AI Clippy runs very easily. This vulture tested his MacBook Pro and it was easy to download the package for an Apple Silicon chip. Unzip it, then let it download the default model (Gemma 3 w/ 1 billion parameters) and begin asking questions. Clippy’s Windows 95 chat window remains on the desktop when it is closed. A click brings the window up again for a fresh round of questions.
In response to the question of what AI Clippy would be able to do if Rieseberg was given the time to do so, he told The Register that node llama-cpp – the Node.js file used by Llama, and other LLMs – could allow Clippy access to all the Llama.cpp features that could be used with other locally-run AIs. Rieseberg stated that they are not exposed, except for temperature, top k and system prompting.

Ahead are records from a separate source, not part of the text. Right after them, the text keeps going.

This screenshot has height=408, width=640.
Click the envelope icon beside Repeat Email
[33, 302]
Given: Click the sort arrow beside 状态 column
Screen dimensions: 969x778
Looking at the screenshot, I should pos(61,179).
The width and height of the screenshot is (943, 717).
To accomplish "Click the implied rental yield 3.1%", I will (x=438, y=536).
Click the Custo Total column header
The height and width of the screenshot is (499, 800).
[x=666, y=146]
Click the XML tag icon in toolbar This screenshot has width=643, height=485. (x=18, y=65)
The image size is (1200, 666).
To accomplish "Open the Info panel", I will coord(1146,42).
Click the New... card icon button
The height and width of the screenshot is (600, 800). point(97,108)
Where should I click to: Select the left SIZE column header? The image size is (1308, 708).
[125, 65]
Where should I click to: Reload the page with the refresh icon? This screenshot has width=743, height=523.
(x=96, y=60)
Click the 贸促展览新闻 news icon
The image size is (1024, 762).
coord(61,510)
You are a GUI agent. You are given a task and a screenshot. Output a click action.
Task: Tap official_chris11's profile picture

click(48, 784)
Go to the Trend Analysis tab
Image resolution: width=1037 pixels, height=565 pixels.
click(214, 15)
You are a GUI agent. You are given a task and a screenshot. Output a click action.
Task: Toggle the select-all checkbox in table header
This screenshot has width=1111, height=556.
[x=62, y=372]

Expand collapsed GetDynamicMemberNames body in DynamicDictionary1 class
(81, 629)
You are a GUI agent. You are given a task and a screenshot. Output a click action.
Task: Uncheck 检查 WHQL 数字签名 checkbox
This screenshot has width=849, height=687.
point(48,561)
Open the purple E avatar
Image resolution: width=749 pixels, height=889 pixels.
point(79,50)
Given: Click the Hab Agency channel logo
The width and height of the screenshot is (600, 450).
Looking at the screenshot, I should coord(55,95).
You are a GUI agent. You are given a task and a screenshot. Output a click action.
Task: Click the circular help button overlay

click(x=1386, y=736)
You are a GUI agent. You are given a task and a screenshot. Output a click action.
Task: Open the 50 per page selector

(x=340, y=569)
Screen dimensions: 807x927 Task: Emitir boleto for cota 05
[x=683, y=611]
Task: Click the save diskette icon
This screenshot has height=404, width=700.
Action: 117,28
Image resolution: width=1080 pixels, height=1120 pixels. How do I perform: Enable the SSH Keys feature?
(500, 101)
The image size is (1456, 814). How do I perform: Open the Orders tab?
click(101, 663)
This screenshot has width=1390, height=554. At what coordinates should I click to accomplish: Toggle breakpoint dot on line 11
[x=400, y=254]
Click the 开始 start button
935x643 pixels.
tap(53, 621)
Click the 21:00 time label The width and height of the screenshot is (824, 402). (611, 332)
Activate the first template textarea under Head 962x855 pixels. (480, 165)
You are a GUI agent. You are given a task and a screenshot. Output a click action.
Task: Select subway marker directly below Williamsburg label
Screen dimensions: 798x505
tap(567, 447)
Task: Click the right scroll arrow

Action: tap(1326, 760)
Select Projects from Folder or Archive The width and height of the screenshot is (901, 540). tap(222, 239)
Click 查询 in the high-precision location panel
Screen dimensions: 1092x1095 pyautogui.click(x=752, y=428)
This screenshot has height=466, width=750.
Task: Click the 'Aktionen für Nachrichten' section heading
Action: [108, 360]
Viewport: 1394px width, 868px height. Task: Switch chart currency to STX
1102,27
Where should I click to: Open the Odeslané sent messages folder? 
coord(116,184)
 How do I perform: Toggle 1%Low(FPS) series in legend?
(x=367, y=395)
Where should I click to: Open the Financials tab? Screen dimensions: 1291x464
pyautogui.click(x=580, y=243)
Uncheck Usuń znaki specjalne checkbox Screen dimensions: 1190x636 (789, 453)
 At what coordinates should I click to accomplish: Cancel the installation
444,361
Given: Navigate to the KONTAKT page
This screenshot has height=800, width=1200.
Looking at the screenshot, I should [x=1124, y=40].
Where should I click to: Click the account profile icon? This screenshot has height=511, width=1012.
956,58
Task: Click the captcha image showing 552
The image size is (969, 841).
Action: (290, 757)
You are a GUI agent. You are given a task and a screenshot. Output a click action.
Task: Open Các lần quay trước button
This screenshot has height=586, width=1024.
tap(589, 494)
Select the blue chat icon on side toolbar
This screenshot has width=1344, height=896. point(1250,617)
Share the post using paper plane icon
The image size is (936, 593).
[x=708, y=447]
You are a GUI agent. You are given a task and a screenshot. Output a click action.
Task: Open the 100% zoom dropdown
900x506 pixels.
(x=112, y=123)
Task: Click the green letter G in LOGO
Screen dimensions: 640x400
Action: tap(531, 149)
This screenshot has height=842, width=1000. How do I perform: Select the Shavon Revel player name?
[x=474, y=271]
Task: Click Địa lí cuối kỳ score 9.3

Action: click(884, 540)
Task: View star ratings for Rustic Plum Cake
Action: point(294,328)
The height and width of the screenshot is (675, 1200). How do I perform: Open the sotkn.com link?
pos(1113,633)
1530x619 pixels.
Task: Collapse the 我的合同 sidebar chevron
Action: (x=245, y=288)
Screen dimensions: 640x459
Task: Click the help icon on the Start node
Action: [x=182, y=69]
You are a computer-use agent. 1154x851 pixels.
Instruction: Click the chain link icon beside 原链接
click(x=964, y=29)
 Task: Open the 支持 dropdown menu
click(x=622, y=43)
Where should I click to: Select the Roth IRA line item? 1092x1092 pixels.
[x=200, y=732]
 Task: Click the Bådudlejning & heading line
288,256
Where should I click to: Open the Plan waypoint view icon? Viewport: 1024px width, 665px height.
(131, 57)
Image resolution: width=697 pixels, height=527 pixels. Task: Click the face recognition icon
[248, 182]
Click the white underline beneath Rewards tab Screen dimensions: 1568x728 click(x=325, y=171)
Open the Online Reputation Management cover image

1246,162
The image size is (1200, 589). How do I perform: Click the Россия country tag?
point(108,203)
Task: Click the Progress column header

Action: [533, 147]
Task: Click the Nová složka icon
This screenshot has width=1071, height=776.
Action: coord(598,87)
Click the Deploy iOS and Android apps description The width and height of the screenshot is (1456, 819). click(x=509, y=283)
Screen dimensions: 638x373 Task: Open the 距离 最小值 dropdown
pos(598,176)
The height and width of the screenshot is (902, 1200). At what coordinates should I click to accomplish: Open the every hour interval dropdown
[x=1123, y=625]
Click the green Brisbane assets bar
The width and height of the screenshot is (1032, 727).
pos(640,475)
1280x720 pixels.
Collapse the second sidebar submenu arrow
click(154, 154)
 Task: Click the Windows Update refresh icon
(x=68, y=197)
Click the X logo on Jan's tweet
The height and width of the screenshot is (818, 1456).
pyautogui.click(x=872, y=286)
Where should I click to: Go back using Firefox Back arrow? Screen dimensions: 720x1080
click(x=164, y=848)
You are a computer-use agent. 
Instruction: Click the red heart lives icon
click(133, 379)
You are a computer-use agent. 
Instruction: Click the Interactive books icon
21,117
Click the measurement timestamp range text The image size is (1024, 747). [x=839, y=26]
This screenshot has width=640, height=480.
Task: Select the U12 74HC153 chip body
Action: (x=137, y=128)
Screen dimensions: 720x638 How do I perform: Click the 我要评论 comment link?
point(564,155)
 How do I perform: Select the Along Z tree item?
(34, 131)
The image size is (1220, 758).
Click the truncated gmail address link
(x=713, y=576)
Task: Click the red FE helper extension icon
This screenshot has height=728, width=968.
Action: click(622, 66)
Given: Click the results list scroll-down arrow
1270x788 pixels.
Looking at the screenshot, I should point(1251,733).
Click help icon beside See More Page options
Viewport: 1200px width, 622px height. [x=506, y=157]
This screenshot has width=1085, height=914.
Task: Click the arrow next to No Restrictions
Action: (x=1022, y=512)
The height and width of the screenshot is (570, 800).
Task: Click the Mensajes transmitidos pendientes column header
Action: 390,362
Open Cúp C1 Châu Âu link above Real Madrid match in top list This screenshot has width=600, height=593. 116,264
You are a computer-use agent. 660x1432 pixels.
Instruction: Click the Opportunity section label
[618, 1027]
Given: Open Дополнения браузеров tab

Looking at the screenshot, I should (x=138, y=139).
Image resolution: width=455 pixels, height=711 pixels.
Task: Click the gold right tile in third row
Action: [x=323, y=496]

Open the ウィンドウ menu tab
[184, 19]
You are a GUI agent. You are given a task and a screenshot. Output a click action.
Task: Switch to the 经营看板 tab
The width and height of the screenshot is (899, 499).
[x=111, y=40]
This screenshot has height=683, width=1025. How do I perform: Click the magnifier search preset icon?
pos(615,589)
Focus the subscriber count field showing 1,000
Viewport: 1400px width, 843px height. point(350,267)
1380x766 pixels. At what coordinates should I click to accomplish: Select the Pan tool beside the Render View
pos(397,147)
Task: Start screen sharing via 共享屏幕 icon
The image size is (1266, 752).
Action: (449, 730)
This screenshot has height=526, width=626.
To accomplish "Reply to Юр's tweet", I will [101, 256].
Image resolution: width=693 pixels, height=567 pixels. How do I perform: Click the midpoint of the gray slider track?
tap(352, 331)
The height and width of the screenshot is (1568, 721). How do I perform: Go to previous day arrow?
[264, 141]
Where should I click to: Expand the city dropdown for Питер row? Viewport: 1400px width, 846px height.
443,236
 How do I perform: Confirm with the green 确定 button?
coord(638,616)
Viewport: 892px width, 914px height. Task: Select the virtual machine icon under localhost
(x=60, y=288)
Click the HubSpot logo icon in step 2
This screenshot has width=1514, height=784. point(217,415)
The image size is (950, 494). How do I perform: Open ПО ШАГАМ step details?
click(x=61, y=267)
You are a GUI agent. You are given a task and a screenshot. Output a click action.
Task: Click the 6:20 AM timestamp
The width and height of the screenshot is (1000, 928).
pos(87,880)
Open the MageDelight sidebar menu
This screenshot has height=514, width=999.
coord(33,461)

“That’s just a matter of me being lazy, though. The code to expose all those options is there,” Rieseberg added. He won’t be able to do this anytime soon as he is scheduled to join Anthropic next week to work on Claude, which means he will be busy with other AI projects. Rieseberg said that while he is not concerned about Microsoft suing him for stealing their desktop companion, he would not fight if they did.
“The moment they tell me to stop, shut it down, and hand over all my code, I will,” Rieseberg told us. He doesn’t believe it would be a good idea for Microsoft to do anything about Clippy or AI. He said. “With Cortana and Copilot they have probably much better characters available.”
Clippy’s new version is available on Windows, macOS and Linux. This makes sense, given the developer’s background in cross-platform development.